Jumhur ulama, termasuk di dalamnya
mazhab Al-Hanafiyah, Al-Malikiyah, Asy-Syafi'iyah dan Al-Hanabilah satu
kata, bahwa bekerja di gereja itu jelas-jelas disepakati keharamannya.
Dasar keharamannya adalah cara itu termasuk ke dalam kategori membantu
kemaksiatan. Karena dalam pandangan aqidah kita, ritual ibadah yang
mereka lakukan itu setara dengan kemaksiatan, walau pun kita tidak boleh
melarangnya.
Allah SWT berfirman :
Tolong menolong
lah kalian dalam kebaikan dan taqwa tetapi jangan tolong menolong dalam
dosa dan permusuhan. (QS. Al-Maidah : 2)
Penerapan Keharaman Dalam Realita
Dalam realitas kehidupan nyata, bagaimana penerapan ketentuan hukum di atas, khususnya di masa kita sekarang ini?
Jawabannya tergantung posisi kita.
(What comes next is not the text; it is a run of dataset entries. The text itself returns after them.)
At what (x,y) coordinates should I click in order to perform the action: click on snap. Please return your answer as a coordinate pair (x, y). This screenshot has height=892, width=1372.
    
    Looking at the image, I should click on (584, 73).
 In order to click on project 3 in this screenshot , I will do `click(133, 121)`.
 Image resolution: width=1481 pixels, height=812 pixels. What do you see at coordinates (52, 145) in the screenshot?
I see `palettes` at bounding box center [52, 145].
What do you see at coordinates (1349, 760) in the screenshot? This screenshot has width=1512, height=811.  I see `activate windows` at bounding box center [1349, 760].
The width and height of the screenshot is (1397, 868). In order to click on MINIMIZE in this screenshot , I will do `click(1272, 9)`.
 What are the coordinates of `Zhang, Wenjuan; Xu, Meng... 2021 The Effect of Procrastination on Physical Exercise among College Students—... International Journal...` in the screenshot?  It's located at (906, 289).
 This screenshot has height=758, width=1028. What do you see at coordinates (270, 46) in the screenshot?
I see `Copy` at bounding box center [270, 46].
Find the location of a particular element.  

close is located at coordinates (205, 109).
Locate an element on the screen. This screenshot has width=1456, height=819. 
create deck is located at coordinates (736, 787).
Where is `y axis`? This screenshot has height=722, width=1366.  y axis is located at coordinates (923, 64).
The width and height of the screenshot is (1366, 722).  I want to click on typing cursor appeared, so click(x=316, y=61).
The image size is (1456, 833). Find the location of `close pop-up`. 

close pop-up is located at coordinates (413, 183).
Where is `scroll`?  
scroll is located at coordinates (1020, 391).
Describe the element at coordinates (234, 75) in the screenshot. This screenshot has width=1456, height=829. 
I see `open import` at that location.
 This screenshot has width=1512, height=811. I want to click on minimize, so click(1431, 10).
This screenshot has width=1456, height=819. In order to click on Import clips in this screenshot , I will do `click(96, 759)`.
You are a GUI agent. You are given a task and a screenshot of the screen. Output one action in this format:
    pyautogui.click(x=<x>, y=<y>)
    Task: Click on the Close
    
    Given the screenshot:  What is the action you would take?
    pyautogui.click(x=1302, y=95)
Kalau posisi kita sebagai pengusaha
atau pemilik perusahaan, maka sejak awal hukumnya haram untuk menerima
order untuk membangun gereja, dan semua hal yang terkait dengan
kepentingan langsung ritual agama mereka.
Maka hukumnya haram
menerima order untuk mencetak spanduk natalan, mencetak Bible atau
Injil, menjahit baju para pendeta atau biarawati, merias acara natalan,
menjadi MC atau menjadi penyanyi di gereja atau momen ritual agama. Juga
termasuk diharamkan menyewakan sound system buat ritual agama, bahkan
termasuk pesanan katering untuk upacara ritual keagamaan.
Semua
itu diharamkan, karena posisi kita adalah orang yang menentukan
pilihan, dan kita punya banyak alternatif pilihan lain selain harus
mengerjakan proyek gereja.
Tapi nanti hukumnya akan beda lagi
bila posisi kita hanya sebagai karyawan, yang berada pada posisi tidak
bisa menentukan jenis pekerjaan sendiri, kecuali dengan cara ditempatkan
oleh perusahaan. Dalam posisi ini, kita tidak terlalu bisa untuk
menentukan plihan. Maka tekanan nilai keharamannya tentu berbeda dengan
posisi sebagai pemilik perusahaan, meski tetap sama-sama haram hukumnya.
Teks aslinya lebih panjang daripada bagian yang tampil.